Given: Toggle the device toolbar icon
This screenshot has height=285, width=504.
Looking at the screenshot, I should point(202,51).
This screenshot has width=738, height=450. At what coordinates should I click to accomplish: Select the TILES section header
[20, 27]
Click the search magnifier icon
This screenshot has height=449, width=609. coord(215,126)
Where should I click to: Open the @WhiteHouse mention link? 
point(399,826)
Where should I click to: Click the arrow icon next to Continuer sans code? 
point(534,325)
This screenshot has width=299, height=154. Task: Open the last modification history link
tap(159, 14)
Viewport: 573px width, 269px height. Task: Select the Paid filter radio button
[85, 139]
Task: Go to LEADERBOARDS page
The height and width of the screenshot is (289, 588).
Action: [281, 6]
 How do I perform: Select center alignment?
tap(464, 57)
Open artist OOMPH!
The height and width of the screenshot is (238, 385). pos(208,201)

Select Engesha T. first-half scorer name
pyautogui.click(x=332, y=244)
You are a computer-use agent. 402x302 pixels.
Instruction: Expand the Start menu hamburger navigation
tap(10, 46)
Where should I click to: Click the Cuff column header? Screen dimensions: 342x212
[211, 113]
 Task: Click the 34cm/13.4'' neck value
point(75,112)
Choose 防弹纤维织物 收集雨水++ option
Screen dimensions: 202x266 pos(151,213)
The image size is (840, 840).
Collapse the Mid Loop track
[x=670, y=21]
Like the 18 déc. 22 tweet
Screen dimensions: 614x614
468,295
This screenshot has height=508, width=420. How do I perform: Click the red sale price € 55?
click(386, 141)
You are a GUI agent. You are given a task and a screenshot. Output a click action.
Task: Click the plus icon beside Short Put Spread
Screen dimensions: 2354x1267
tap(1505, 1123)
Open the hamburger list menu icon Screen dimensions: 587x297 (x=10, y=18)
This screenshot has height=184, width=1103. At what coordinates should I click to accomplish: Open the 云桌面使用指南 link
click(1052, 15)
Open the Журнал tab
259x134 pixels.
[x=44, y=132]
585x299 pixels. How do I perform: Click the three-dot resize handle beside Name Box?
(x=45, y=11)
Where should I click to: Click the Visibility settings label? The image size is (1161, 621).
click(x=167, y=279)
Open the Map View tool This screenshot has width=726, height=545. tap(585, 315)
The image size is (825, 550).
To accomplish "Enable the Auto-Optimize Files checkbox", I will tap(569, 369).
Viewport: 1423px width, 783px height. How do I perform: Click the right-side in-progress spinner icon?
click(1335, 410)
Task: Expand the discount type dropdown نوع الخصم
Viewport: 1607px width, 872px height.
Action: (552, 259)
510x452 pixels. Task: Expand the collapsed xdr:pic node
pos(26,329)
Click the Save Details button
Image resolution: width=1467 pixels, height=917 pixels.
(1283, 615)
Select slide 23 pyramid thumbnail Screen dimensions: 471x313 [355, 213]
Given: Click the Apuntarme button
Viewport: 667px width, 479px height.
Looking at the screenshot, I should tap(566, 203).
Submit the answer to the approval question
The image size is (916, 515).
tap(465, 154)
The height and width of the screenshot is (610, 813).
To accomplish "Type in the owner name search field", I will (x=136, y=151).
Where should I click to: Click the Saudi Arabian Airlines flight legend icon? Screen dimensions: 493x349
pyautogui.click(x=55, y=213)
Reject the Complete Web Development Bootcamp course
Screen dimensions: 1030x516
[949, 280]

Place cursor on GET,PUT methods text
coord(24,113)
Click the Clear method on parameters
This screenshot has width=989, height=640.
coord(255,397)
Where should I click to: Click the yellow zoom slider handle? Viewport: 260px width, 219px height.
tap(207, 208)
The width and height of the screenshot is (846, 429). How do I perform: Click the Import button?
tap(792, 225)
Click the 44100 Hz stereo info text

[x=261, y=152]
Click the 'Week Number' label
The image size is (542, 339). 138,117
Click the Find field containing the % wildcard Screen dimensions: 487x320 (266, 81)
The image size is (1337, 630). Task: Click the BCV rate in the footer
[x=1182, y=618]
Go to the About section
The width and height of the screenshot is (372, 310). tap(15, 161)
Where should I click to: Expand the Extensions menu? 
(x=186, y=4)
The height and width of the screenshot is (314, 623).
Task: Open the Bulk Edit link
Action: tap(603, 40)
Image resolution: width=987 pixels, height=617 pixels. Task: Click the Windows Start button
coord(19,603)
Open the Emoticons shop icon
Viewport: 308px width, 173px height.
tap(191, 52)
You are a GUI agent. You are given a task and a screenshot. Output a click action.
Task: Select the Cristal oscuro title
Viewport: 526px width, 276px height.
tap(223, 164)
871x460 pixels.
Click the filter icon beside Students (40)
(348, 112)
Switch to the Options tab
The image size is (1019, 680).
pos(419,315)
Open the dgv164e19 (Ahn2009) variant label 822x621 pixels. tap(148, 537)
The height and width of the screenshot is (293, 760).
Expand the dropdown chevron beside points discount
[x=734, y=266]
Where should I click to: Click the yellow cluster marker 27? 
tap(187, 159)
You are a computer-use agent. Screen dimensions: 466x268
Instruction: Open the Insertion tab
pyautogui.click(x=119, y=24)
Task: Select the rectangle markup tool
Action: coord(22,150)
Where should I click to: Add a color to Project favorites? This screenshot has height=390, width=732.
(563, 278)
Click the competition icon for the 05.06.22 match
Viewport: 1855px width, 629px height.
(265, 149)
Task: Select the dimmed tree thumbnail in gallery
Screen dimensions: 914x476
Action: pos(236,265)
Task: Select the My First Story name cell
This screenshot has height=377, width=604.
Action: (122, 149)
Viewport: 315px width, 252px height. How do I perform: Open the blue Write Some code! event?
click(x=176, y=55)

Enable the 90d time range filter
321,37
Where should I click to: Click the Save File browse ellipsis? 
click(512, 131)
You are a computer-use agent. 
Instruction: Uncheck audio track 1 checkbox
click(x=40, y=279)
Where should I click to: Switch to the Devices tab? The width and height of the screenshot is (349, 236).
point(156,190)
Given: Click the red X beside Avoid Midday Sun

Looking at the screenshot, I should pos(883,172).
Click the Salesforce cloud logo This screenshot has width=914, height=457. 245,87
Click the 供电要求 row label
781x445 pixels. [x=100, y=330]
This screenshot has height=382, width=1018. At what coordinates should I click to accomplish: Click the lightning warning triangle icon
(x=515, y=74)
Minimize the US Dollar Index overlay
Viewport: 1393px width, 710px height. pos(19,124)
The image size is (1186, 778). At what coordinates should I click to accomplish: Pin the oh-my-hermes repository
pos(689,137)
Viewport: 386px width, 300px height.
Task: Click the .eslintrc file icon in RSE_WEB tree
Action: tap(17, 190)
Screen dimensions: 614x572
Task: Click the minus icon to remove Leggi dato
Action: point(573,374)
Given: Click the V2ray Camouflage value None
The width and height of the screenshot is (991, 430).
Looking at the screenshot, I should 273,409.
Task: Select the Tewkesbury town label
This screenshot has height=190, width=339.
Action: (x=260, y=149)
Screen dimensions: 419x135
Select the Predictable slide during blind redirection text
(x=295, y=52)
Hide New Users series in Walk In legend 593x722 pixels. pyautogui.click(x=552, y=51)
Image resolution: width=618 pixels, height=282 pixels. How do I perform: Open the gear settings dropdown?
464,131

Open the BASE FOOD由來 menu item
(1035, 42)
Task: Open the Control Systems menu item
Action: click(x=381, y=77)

··········

**What to produce:**
Print each record word for word.

**Written solution:**
Given: Toggle the device toolbar icon
This screenshot has height=285, width=504.
Looking at the screenshot, I should point(202,51).
This screenshot has width=738, height=450. At what coordinates should I click to accomplish: Select the TILES section header
[20, 27]
Click the search magnifier icon
This screenshot has height=449, width=609. coord(215,126)
Where should I click to: Open the @WhiteHouse mention link? 
point(399,826)
Where should I click to: Click the arrow icon next to Continuer sans code? 
point(534,325)
This screenshot has width=299, height=154. Task: Open the last modification history link
tap(159, 14)
Viewport: 573px width, 269px height. Task: Select the Paid filter radio button
[85, 139]
Task: Go to LEADERBOARDS page
The height and width of the screenshot is (289, 588).
Action: [281, 6]
 How do I perform: Select center alignment?
tap(464, 57)
Open artist OOMPH!
The height and width of the screenshot is (238, 385). pos(208,201)

Select Engesha T. first-half scorer name
pyautogui.click(x=332, y=244)
You are a computer-use agent. 402x302 pixels.
Instruction: Expand the Start menu hamburger navigation
tap(10, 46)
Where should I click to: Click the Cuff column header? Screen dimensions: 342x212
[211, 113]
 Task: Click the 34cm/13.4'' neck value
point(75,112)
Choose 防弹纤维织物 收集雨水++ option
Screen dimensions: 202x266 pos(151,213)
The image size is (840, 840).
Collapse the Mid Loop track
[x=670, y=21]
Like the 18 déc. 22 tweet
Screen dimensions: 614x614
468,295
This screenshot has height=508, width=420. How do I perform: Click the red sale price € 55?
click(386, 141)
You are a GUI agent. You are given a task and a screenshot. Output a click action.
Task: Click the plus icon beside Short Put Spread
Screen dimensions: 2354x1267
tap(1505, 1123)
Open the hamburger list menu icon Screen dimensions: 587x297 (x=10, y=18)
This screenshot has height=184, width=1103. At what coordinates should I click to accomplish: Open the 云桌面使用指南 link
click(1052, 15)
Open the Журнал tab
259x134 pixels.
[x=44, y=132]
585x299 pixels. How do I perform: Click the three-dot resize handle beside Name Box?
(x=45, y=11)
Where should I click to: Click the Visibility settings label? The image size is (1161, 621).
click(x=167, y=279)
Open the Map View tool This screenshot has width=726, height=545. tap(585, 315)
The image size is (825, 550).
To accomplish "Enable the Auto-Optimize Files checkbox", I will tap(569, 369).
Viewport: 1423px width, 783px height. How do I perform: Click the right-side in-progress spinner icon?
click(1335, 410)
Task: Expand the discount type dropdown نوع الخصم
Viewport: 1607px width, 872px height.
Action: (552, 259)
510x452 pixels. Task: Expand the collapsed xdr:pic node
pos(26,329)
Click the Save Details button
Image resolution: width=1467 pixels, height=917 pixels.
(1283, 615)
Select slide 23 pyramid thumbnail Screen dimensions: 471x313 [355, 213]
Given: Click the Apuntarme button
Viewport: 667px width, 479px height.
Looking at the screenshot, I should tap(566, 203).
Submit the answer to the approval question
The image size is (916, 515).
tap(465, 154)
The height and width of the screenshot is (610, 813).
To accomplish "Type in the owner name search field", I will (x=136, y=151).
Where should I click to: Click the Saudi Arabian Airlines flight legend icon? Screen dimensions: 493x349
pyautogui.click(x=55, y=213)
Reject the Complete Web Development Bootcamp course
Screen dimensions: 1030x516
[949, 280]

Place cursor on GET,PUT methods text
coord(24,113)
Click the Clear method on parameters
This screenshot has width=989, height=640.
coord(255,397)
Where should I click to: Click the yellow zoom slider handle? Viewport: 260px width, 219px height.
tap(207, 208)
The width and height of the screenshot is (846, 429). How do I perform: Click the Import button?
tap(792, 225)
Click the 44100 Hz stereo info text

[x=261, y=152]
Click the 'Week Number' label
The image size is (542, 339). 138,117
Click the Find field containing the % wildcard Screen dimensions: 487x320 (266, 81)
The image size is (1337, 630). Task: Click the BCV rate in the footer
[x=1182, y=618]
Go to the About section
The width and height of the screenshot is (372, 310). tap(15, 161)
Where should I click to: Expand the Extensions menu? 
(x=186, y=4)
The height and width of the screenshot is (314, 623).
Task: Open the Bulk Edit link
Action: tap(603, 40)
Image resolution: width=987 pixels, height=617 pixels. Task: Click the Windows Start button
coord(19,603)
Open the Emoticons shop icon
Viewport: 308px width, 173px height.
tap(191, 52)
You are a GUI agent. You are given a task and a screenshot. Output a click action.
Task: Select the Cristal oscuro title
Viewport: 526px width, 276px height.
tap(223, 164)
871x460 pixels.
Click the filter icon beside Students (40)
(348, 112)
Switch to the Options tab
The image size is (1019, 680).
pos(419,315)
Open the dgv164e19 (Ahn2009) variant label 822x621 pixels. tap(148, 537)
The height and width of the screenshot is (293, 760).
Expand the dropdown chevron beside points discount
[x=734, y=266]
Where should I click to: Click the yellow cluster marker 27? 
tap(187, 159)
You are a computer-use agent. Screen dimensions: 466x268
Instruction: Open the Insertion tab
pyautogui.click(x=119, y=24)
Task: Select the rectangle markup tool
Action: coord(22,150)
Where should I click to: Add a color to Project favorites? This screenshot has height=390, width=732.
(563, 278)
Click the competition icon for the 05.06.22 match
Viewport: 1855px width, 629px height.
(265, 149)
Task: Select the dimmed tree thumbnail in gallery
Screen dimensions: 914x476
Action: pos(236,265)
Task: Select the My First Story name cell
This screenshot has height=377, width=604.
Action: (122, 149)
Viewport: 315px width, 252px height. How do I perform: Open the blue Write Some code! event?
click(x=176, y=55)

Enable the 90d time range filter
321,37
Where should I click to: Click the Save File browse ellipsis? 
click(512, 131)
You are a computer-use agent. 
Instruction: Uncheck audio track 1 checkbox
click(x=40, y=279)
Where should I click to: Switch to the Devices tab? The width and height of the screenshot is (349, 236).
point(156,190)
Given: Click the red X beside Avoid Midday Sun

Looking at the screenshot, I should pos(883,172).
Click the Salesforce cloud logo This screenshot has width=914, height=457. 245,87
Click the 供电要求 row label
781x445 pixels. [x=100, y=330]
This screenshot has height=382, width=1018. At what coordinates should I click to accomplish: Click the lightning warning triangle icon
(x=515, y=74)
Minimize the US Dollar Index overlay
Viewport: 1393px width, 710px height. pos(19,124)
The image size is (1186, 778). At what coordinates should I click to accomplish: Pin the oh-my-hermes repository
pos(689,137)
Viewport: 386px width, 300px height.
Task: Click the .eslintrc file icon in RSE_WEB tree
Action: tap(17, 190)
Screen dimensions: 614x572
Task: Click the minus icon to remove Leggi dato
Action: point(573,374)
Given: Click the V2ray Camouflage value None
The width and height of the screenshot is (991, 430).
Looking at the screenshot, I should 273,409.
Task: Select the Tewkesbury town label
This screenshot has height=190, width=339.
Action: (x=260, y=149)
Screen dimensions: 419x135
Select the Predictable slide during blind redirection text
(x=295, y=52)
Hide New Users series in Walk In legend 593x722 pixels. pyautogui.click(x=552, y=51)
Image resolution: width=618 pixels, height=282 pixels. How do I perform: Open the gear settings dropdown?
464,131

Open the BASE FOOD由來 menu item
(1035, 42)
Task: Open the Control Systems menu item
Action: click(x=381, y=77)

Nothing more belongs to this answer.